Dalam resolusi tanggal 5 Maret, Mahkamah Agung (MA) menguatkan keputusannya pada bulan Oktober 2018 untuk menghapus Filipina dan Panitikan sebagai mata pelajaran inti di perguruan tinggi tersebut menyusul petisi Tanggol Wika. gagal menyajikan “argumen substansial” mengenai masalah ini.
Netizen menggunakan media sosial untuk mempengaruhi keputusan Mahkamah Agung dan sebagian besar dari mereka menyampaikan pendapatnya dalam bahasa Filipina.
Netizen Jonathan Vergara Geronimo mengomentari keputusan SC Geronimo mengatakan dengan adanya ancaman terhadap hak kedaulatan Filipina, kini adalah waktu yang krusial untuk memperkuat nasionalisme di kalangan masyarakat Filipina. Dia menambahkan bahwa mengabaikan bahasa Filipina dan Panitikan akan merusak peluang bahasa Filipina untuk bersinar di panggung dunia.
Azure Gianan Quiñones menekankan bahwa bahasa Filipina mewujudkan “semangat” identitas Filipina. Ia juga menunjukkan bahwa mata pelajaran ini penting dalam mendorong pemikiran kreatif dan kritis dalam wacana isu-isu sosial di tingkat perguruan tinggi.
Sejumlah netizen juga menyuarakan sentimen yang sama, dengan alasan bahwa keputusan tersebut merupakan pukulan terhadap identitas dan budaya Filipina.
‘Menggali lebih dalam’
Beberapa netizen juga menjelaskan bahwa bahasa Filipina dan Panitikan di tingkat perguruan tinggi mempromosikan apresiasi yang lebih mendalam terhadap bahasa dan warisan Filipina, dibandingkan dengan kursus pengantar di tingkat dasar dan menengah.

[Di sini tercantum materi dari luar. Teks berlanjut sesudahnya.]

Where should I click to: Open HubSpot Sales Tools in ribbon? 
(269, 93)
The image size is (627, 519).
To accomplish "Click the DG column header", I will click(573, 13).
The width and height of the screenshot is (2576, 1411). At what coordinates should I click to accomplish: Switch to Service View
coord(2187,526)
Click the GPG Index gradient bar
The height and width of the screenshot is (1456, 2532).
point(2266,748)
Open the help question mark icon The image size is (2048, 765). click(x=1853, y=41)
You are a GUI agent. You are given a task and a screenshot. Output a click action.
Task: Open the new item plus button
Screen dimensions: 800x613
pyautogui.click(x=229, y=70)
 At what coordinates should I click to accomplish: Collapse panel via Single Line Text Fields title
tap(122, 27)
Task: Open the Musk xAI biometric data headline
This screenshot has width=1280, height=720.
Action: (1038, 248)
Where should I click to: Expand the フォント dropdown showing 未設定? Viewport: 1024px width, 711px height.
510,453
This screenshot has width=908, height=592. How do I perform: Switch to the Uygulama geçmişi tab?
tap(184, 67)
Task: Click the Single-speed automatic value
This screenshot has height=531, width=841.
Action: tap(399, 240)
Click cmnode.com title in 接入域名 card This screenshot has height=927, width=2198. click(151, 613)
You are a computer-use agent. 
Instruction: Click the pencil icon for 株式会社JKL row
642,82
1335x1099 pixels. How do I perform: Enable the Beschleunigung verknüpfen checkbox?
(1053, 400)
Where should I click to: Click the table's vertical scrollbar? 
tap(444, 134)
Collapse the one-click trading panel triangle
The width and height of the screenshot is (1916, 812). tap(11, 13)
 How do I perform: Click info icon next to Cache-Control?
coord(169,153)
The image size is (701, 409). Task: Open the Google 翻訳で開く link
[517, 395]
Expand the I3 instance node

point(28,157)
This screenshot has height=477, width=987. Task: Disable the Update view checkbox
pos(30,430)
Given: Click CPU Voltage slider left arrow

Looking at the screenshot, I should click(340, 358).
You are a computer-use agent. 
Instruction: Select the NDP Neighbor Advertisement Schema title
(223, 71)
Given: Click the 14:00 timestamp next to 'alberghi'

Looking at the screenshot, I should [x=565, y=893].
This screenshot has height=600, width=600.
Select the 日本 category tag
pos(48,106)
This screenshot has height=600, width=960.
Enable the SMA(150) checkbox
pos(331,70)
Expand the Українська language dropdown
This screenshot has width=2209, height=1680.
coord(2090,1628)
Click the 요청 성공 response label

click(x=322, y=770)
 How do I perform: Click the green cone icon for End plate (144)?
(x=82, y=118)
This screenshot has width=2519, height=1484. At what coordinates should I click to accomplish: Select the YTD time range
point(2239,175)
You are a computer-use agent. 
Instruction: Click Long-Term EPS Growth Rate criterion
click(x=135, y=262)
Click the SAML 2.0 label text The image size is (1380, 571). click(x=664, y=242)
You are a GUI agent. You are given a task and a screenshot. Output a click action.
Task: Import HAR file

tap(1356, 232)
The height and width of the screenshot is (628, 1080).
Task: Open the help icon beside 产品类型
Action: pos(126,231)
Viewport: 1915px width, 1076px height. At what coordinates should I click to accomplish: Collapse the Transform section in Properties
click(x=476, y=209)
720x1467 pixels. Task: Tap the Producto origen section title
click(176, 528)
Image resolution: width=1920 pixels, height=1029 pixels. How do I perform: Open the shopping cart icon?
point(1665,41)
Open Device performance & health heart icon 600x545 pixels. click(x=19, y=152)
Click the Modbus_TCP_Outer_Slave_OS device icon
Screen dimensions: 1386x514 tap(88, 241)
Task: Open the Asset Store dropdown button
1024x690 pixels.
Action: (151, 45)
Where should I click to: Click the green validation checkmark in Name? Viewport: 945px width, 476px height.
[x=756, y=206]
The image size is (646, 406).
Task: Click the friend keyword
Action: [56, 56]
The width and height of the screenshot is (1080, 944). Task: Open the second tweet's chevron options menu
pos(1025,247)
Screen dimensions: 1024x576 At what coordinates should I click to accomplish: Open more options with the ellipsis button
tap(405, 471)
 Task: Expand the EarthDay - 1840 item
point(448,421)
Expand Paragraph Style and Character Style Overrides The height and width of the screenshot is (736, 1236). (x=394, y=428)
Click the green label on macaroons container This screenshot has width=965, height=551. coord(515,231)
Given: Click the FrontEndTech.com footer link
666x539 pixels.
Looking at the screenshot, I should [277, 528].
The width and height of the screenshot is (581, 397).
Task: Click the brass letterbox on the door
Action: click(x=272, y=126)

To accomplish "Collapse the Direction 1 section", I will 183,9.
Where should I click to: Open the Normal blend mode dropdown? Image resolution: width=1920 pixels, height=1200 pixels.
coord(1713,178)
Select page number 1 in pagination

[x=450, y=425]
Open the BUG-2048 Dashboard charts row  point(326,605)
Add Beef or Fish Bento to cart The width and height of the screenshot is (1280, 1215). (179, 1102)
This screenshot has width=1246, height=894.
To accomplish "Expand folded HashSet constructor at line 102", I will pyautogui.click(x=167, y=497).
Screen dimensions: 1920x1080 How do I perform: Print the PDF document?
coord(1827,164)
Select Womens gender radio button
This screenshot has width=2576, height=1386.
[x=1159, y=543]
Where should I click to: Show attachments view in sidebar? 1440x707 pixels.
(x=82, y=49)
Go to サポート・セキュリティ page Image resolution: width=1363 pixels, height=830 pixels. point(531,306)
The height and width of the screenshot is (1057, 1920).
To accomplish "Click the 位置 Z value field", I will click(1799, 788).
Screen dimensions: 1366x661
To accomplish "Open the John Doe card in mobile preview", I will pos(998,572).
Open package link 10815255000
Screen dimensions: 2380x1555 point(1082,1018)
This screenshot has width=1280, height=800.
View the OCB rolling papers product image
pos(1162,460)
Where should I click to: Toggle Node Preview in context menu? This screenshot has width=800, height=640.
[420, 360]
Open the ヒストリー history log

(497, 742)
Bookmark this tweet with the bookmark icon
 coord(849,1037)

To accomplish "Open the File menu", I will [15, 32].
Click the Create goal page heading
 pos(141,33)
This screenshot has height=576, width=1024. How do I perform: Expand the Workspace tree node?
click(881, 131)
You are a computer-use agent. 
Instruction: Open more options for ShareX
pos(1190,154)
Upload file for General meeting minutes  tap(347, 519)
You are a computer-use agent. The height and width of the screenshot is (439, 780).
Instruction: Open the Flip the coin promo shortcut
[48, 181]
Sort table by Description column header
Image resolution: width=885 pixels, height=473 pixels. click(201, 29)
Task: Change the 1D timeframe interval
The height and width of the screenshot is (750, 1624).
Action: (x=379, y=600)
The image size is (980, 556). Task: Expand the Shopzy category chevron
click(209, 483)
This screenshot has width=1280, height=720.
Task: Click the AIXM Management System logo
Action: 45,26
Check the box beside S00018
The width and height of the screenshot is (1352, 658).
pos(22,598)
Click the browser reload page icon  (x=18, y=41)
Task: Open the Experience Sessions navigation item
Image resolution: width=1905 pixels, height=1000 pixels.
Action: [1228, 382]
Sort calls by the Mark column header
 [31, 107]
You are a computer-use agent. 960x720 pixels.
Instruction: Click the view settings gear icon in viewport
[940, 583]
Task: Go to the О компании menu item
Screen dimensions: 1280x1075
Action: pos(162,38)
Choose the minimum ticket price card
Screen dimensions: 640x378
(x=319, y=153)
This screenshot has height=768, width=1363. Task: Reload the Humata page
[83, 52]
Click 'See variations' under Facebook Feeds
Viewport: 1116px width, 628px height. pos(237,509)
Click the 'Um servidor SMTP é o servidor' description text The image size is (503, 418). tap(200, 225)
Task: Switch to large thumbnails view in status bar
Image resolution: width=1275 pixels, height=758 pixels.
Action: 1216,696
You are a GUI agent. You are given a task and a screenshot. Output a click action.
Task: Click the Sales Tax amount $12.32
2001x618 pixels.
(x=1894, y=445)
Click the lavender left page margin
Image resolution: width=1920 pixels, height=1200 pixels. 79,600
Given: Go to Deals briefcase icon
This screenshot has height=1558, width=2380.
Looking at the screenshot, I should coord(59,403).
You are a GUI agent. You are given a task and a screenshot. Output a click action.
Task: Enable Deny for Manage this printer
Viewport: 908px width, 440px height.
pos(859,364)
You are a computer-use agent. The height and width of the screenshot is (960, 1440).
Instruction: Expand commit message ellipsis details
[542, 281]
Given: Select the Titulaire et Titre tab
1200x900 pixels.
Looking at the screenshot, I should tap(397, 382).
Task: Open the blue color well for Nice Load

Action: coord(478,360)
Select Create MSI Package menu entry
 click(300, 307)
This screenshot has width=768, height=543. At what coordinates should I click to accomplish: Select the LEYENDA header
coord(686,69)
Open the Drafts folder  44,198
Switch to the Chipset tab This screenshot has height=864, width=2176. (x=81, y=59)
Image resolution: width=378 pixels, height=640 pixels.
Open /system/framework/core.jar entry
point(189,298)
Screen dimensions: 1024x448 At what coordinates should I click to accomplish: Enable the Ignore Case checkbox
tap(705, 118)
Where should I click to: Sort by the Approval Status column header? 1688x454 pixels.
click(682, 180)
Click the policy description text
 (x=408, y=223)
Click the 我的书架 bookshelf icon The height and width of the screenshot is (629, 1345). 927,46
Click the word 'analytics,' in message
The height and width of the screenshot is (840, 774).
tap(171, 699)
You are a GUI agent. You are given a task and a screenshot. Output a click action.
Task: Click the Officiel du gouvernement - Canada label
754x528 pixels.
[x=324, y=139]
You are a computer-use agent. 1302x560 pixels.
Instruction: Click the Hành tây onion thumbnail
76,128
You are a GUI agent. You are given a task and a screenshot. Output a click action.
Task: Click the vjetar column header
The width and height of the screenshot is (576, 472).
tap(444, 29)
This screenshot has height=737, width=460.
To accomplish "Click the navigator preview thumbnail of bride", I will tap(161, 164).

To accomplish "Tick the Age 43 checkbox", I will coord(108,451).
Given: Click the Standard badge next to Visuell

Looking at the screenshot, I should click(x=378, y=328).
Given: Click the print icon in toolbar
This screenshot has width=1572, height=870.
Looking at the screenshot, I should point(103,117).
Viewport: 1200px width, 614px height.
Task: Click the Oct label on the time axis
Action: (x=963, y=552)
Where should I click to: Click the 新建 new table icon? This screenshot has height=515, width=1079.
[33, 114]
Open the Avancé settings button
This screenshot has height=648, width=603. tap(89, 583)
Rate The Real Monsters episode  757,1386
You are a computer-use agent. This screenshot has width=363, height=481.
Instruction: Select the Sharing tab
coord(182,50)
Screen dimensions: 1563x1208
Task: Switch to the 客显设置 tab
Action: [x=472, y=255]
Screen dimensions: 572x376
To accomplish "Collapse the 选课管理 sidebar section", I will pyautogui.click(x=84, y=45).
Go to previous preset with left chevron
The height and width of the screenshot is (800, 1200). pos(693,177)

Tidak relevan di perguruan tinggi
Ada juga netizen yang membela keputusan SC, menjelaskan bahwa bahasa Filipina dan Panitikan diajarkan dalam kurikulum sekolah dasar dan menengah dan tidak lagi relevan dengan program gelar masing-masing.
Netizen Carl Kacak mengatakan kurikulum perguruan tinggi seharusnya fokus pada mata pelajaran teknis saja.
Mereka yang mendukung keputusan tersebut menyatakan bahwa kemahiran bahasa Inggris lebih berguna setelah lulus kuliah, terutama ketika sebagian besar wawancara kerja dilakukan dalam bahasa Inggris.
Sementara itu, ada pula yang menyarankan untuk memasukkan mata pelajaran bahasa asing sebagai gantinya, dengan mengatakan bahwa mempelajari bahasa lain adalah “langkah yang baik menuju daya saing global” dibandingkan dengan mempelajari bahasa nasional.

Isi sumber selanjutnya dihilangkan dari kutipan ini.